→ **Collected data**
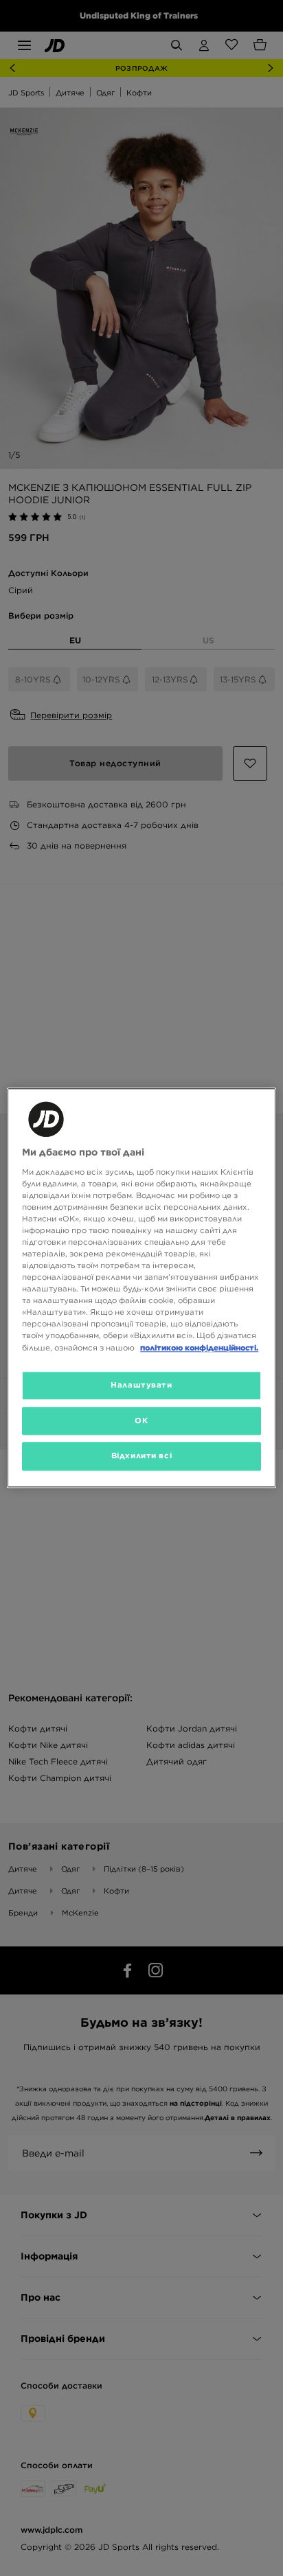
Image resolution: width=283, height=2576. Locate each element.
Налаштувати (141, 1385)
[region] (141, 1288)
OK (141, 1420)
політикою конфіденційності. (199, 1348)
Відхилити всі (141, 1456)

→ **PROBLEM**
Print every line of the data exactly. Pictures do not belong in the copy.

→ **RESPONSE BOX**
Image resolution: width=283, height=2576. Locate each element.
Налаштувати (141, 1385)
[region] (141, 1288)
OK (141, 1420)
політикою конфіденційності. (199, 1348)
Відхилити всі (141, 1456)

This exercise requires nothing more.